XXII domenica del tempo ordinario – anno C
Sir 3, 19-21.30-31; Sal 67; Eb 12, 18-19.22-24; Lc 14, 1. 7-14
La liturgia della Parola di questa ventiduesima domenica del tempo ordinario, ci offre dei validi spunti per vivere un’autentica esistenza cristiana, mirata a quello che Dio si aspetta da noi. In particolare, la virtù che ci viene chiesta di praticare è quella dell’umiltà. Lungi dall’essere una virtù facile da acquisire, aiuta l’uomo a contestualizzarsi all’interno del creato e della società nel suo rapporto ascendente con Dio.
Santa Teresa d’Ávila nel suo magistero ha più volte approfondito il tema dell’umiltà. Nel Cammino di perfezione ella affermava che questa va sempre accompagnata dalla rinuncia di se stessi e non devono essere mai separate l’una dall’altra (Cfr. Cammino di perfezione, 15.1), mentre nella sua opera maggiore, Castello interiore, affermava:
«Una volta io stavo considerando quale potesse essere la ragione per cui nostro Signore ama tanto la virtù dell’umiltà. Mi venne in mente –senza alcuna riflessione, mi sembra, all’improvviso – che ciò deve essere perché Dio è la somma Verità, e l’umiltà consiste nel procedere nella verità» (Teresa d’Ávila, Castello interiore, VI 10,3)
Prima lettura
Dal libro del Siracide (Sir 3,19-21.30-31)
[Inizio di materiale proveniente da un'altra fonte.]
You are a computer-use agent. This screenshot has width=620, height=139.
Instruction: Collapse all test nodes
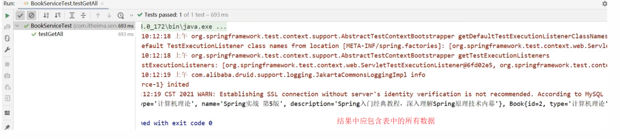tap(84, 15)
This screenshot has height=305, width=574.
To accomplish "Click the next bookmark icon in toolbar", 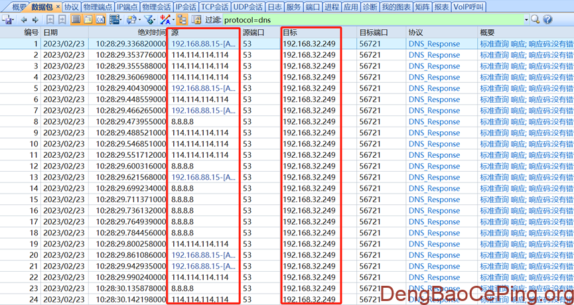I will coord(61,20).
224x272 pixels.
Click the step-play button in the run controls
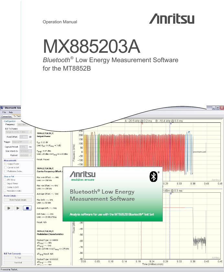pyautogui.click(x=9, y=208)
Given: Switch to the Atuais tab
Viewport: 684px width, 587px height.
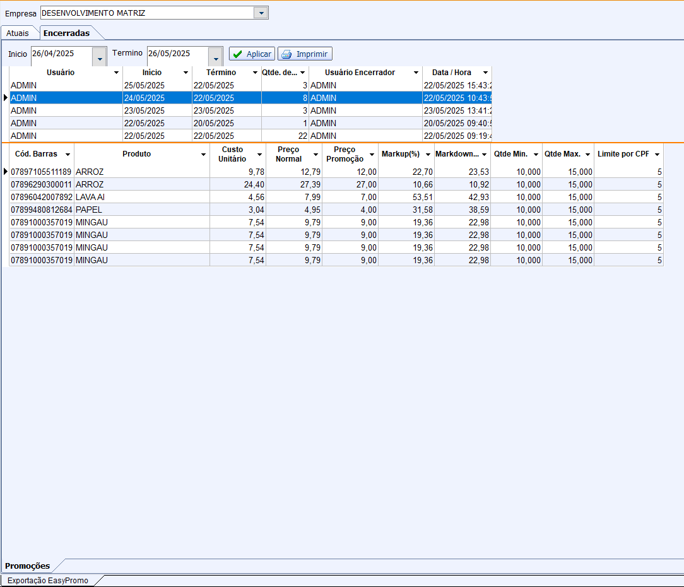Looking at the screenshot, I should coord(18,33).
Figlio, compi le tue opere con mitezza,
e sarai amato più di un uomo generoso.
Quanto più sei grande, tanto più fatti umile,
e troverai grazia davanti al Signore.
Molti sono gli uomini orgogliosi e superbi,
ma ai miti Dio rivela i suoi segreti.
Perché grande è la potenza del Signore,
e dagli umili egli è glorificato.
Per la misera condizione del superbo non c’è rimedio,
perché in lui è radicata la pianta del male.
Il cuore sapiente medita le parabole,
un orecchio attento è quanto desidera il saggio.
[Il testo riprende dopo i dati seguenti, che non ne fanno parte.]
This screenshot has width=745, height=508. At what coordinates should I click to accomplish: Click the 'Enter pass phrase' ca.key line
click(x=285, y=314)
L’autore della prima lettura non solo invita a vivere nell’umiltà, ma si spinge anche a delineare tutti quei vantaggi di cui è possibile usufruire, nella misura in cui l’uomo di fede si sforza di vivere questa virtù.
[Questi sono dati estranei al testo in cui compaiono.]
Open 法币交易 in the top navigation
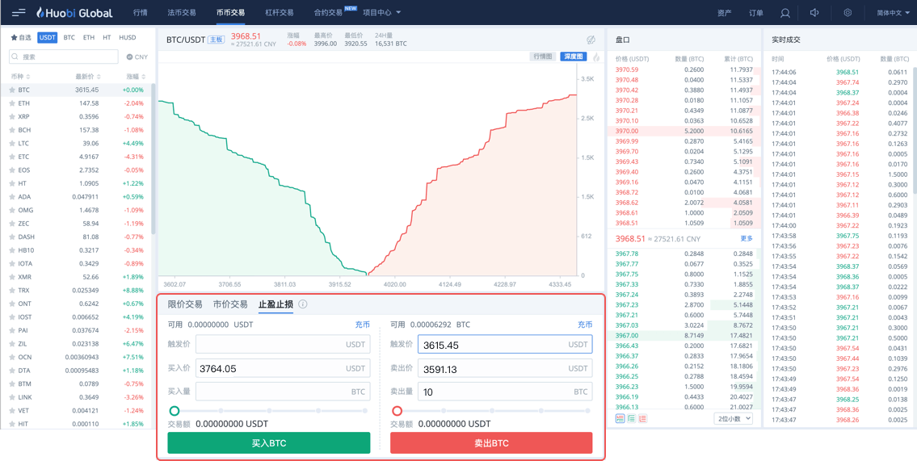This screenshot has width=917, height=461. tap(182, 13)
Già dai primi versetti è possibile notare la portata rivoluzionaria delle sue affermazioni. Infatti lì dove l’uomo di ogni tempo è costantemente tentato di cercare la propria realizzazione personale nel soddisfacimento del proprio ego, l’autore sacro rivela che per essere riconosciuti, e amati dagli altri, basta agire e operare con mitezza. Ma non solo, si spinge ben oltre nella sua riflessione, affermando che Dio predilige le persone miti aprendo ad essi il suo cuore.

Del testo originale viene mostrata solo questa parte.